Ramadan melingkupi seluruh bangunan semesta, sementara puasanya menjadi daya penopang kontruksi megah itu, untuk saling bersinergi menyambut turunnya Kalam Allah di bumi. Semua menjadi istimewa karenanya. Perantaranya menjadi punggawa para malaikat (sayyidul malaikah); penerimanya menjelma pemuka para nabi dan rasul (Sayyidul anbiya` wal mursalin).

Ramadan menjadi bulan paling mulia; malamnya lebih baik dari seribu bulan; dan pembacanya menjadi umat terbaik. Begitu dahsyatnya Kalam Allah, hingga umat Islam diperintahkan untuk mengikuti jejak Baginda bertirakat sebulan lamanya.

Membaca ulang peristiwa Nuzulul Quran tidak hanya memperbincangkan problematika transendental, namun masalah kemanusiaan. Sebagai kitab untuk umat manusia, tentu di dalamnya pesan-pesannya untuk manusia. Bahkan pada awal turunnya sekalipun ada selipan historis yang itu mengingatkan kita betapa persoalan kemanusiaan tak dapat diabaikan begitu saja.

***

Kalam Allah al-Azali itu melintas melalui Malaikat Jibril, lalu merasuk ke dalam diri Nabi Muhammad. Gambaran kedahsyatan saat itu seperti terekam dalam sebuah hadis yang cukup panjang. Saat jelang usia empat puluh tahun, Nabi Muhammad mulai menyelami dirinya dan sering tafakur untuk bermeditasi berhari-hari di Goa Hira.

Puncaknya, pada suatu malam ketika beliau sedang tafakur dan beribadah, Malaikat Jibril muncul di hadapannya, dan memerintahkannya untuk membaca.
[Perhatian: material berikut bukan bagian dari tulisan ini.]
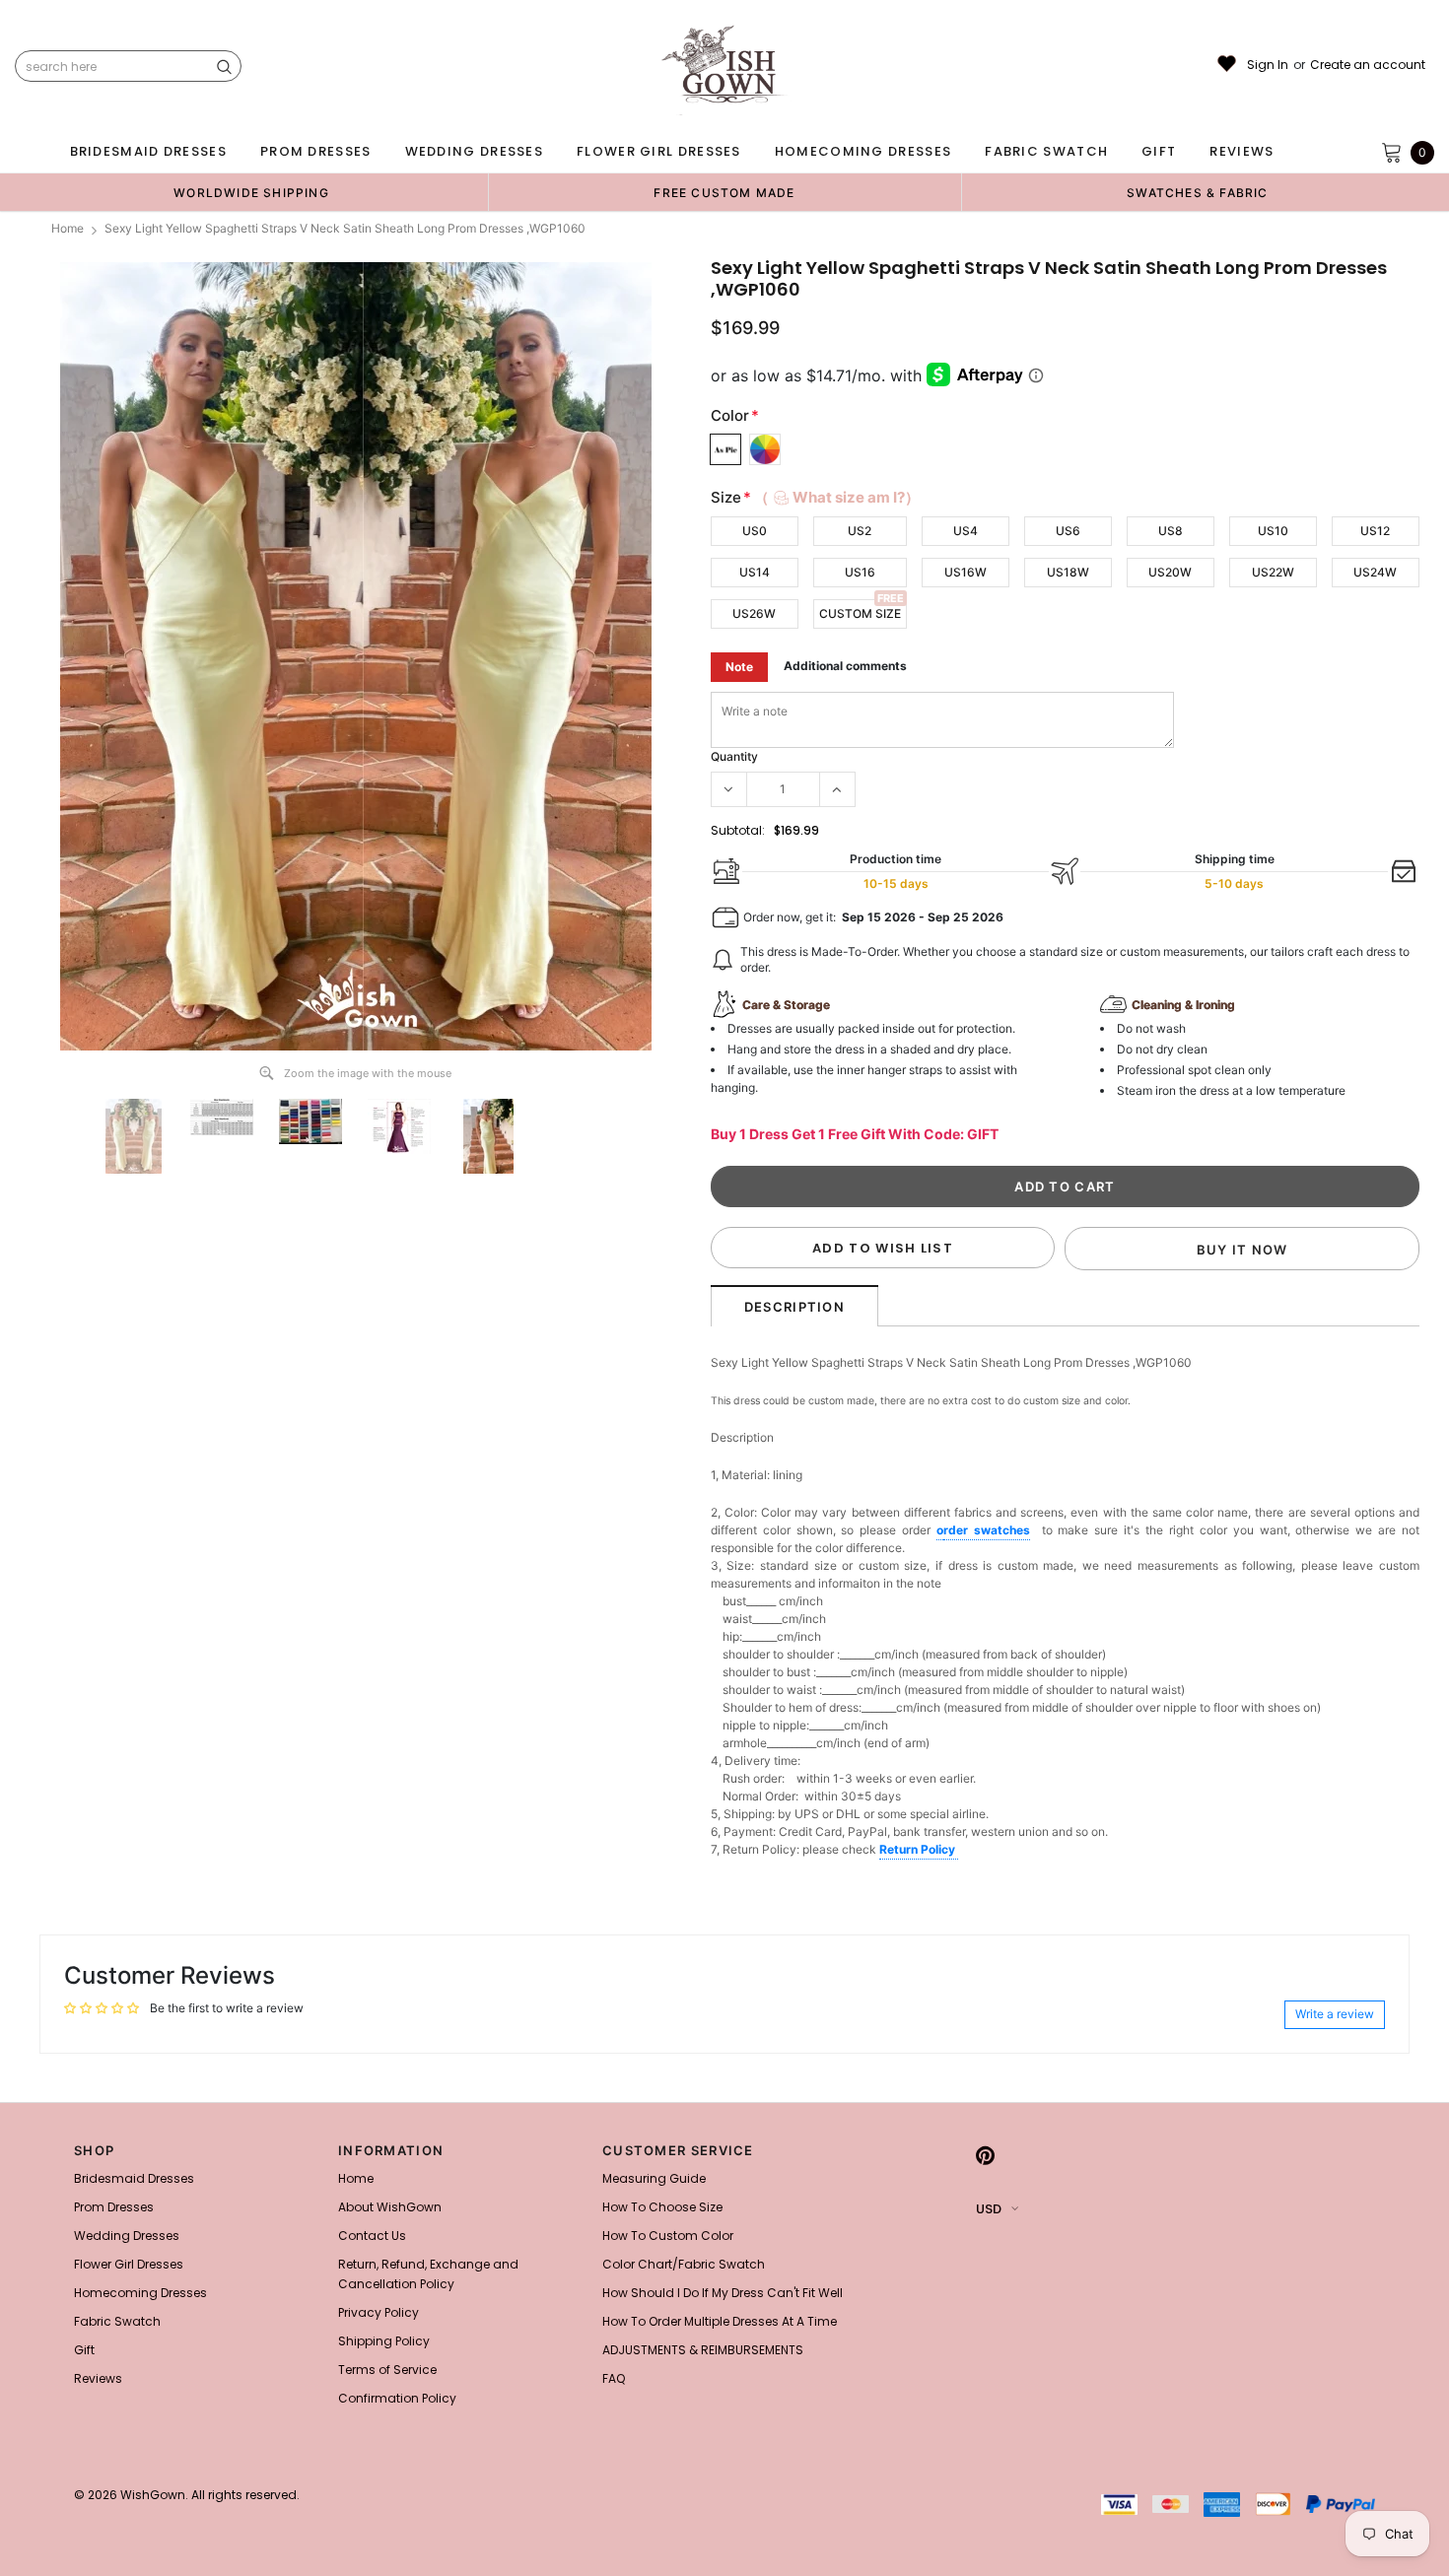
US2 (859, 530)
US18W (1068, 572)
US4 (965, 530)
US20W (1170, 572)
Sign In (1267, 65)
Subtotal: (738, 830)
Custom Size (860, 613)
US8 (1170, 530)
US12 (1375, 530)
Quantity (734, 756)
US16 (860, 572)
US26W (754, 613)
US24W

Beliau gemetar, menggigil, ketakutan, seakan tak sanggup lagi membedakan antara yang nyata dan tidak nyata. Tubuh manusia ditaklukkan kekuatan Mahadahsyat, tapi beliau terus bertahan. Sampai saatnya muncul suara, “Iqra’…” Muhamamad menjawab, “ma ana bi qari`.” Terus berulang hingga tiga kali.

Bisa dibayangkan betapa susah dan gelisahnya Nabi ketika hendak menerima, lalu melafalkan ayat 1-5 Surat al-‘Alaq. Membacanya tak semudah saat ini yang, pada akhirnya tak menimbulkan bekas apa pun dalam diri. Tak ada sisa kecuali lafal-lafalnya menguap sebelum sempat difahami. Perhatian kita terhadapnya tak serumit peristiwa turunnya. Sesekali kita sapa, kala senggang, atau sapaan tahunan yang berarti basa basi.

Sementara Nabi berjuang dengan sangat keras. Menggingil, penuh peluh, keringat dingin bercucuran seakan berhadapan dengan maut. Beliau merasakan betul kelemahan sifat manusiawi, sekalipun sekadar menanggung kewajiban sehari-hari. Dari sini kita mendapatkan gambaran, kenapa Alquran begitu agung dan mulia dibanding kitab-kitab lain.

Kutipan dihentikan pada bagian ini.